**Exercise requirements**
Format everything from the line containing "You are a GUI" down to the line containing "Action: [x=19, y=399]" as a JSON list of strings, with one string for each line and no blank lines.

**Data supplied**
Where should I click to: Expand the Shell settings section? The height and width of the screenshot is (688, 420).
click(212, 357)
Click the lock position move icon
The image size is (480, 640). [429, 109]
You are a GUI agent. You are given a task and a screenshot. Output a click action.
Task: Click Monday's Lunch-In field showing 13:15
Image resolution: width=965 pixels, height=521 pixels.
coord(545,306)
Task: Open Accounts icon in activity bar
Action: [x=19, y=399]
---
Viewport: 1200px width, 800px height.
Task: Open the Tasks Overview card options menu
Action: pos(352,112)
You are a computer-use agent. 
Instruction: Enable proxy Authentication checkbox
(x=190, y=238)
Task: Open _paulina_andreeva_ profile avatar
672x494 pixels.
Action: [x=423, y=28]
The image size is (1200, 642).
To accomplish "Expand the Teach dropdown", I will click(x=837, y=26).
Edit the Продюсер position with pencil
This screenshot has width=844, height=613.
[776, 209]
--
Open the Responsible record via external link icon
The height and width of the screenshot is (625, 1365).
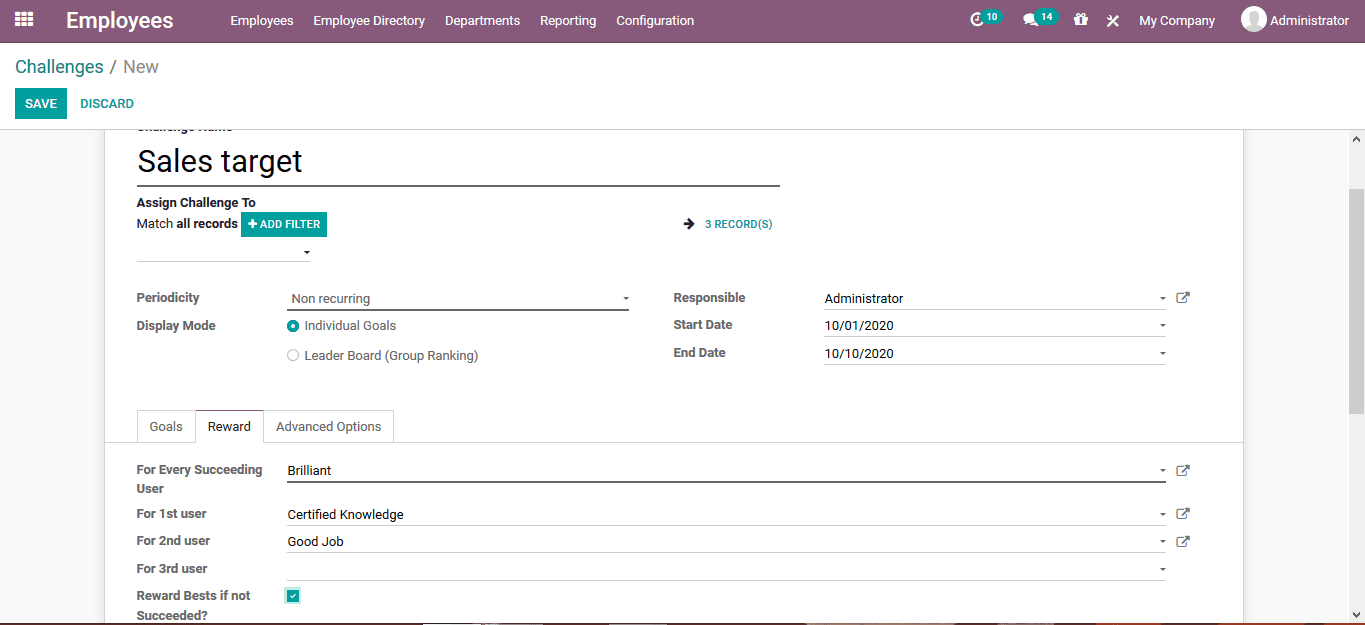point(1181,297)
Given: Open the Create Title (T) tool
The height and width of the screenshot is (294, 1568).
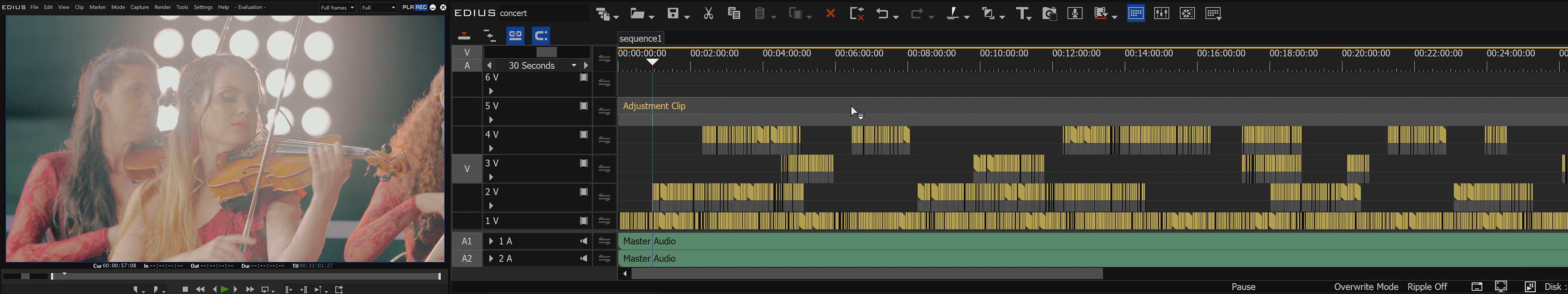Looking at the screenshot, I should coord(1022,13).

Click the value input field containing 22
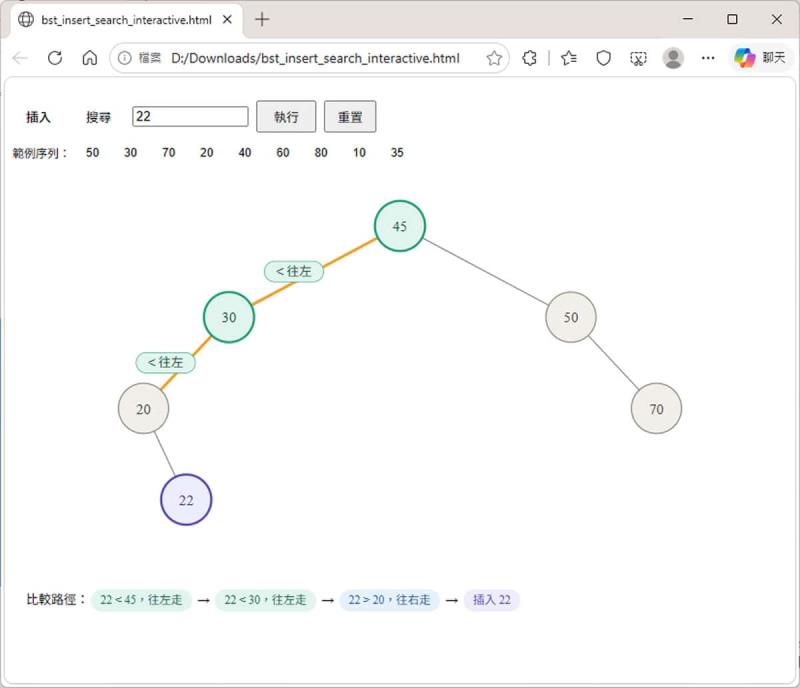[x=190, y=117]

**Exercise result**
[
  "You are a GUI agent. You are given a task and a screenshot. Output a click action.",
  "Task: Click Monday's Lunch-In field showing 13:15",
  "Image resolution: width=965 pixels, height=521 pixels.",
  "coord(545,306)",
  "Task: Open Accounts icon in activity bar",
  "Action: [x=19, y=399]"
]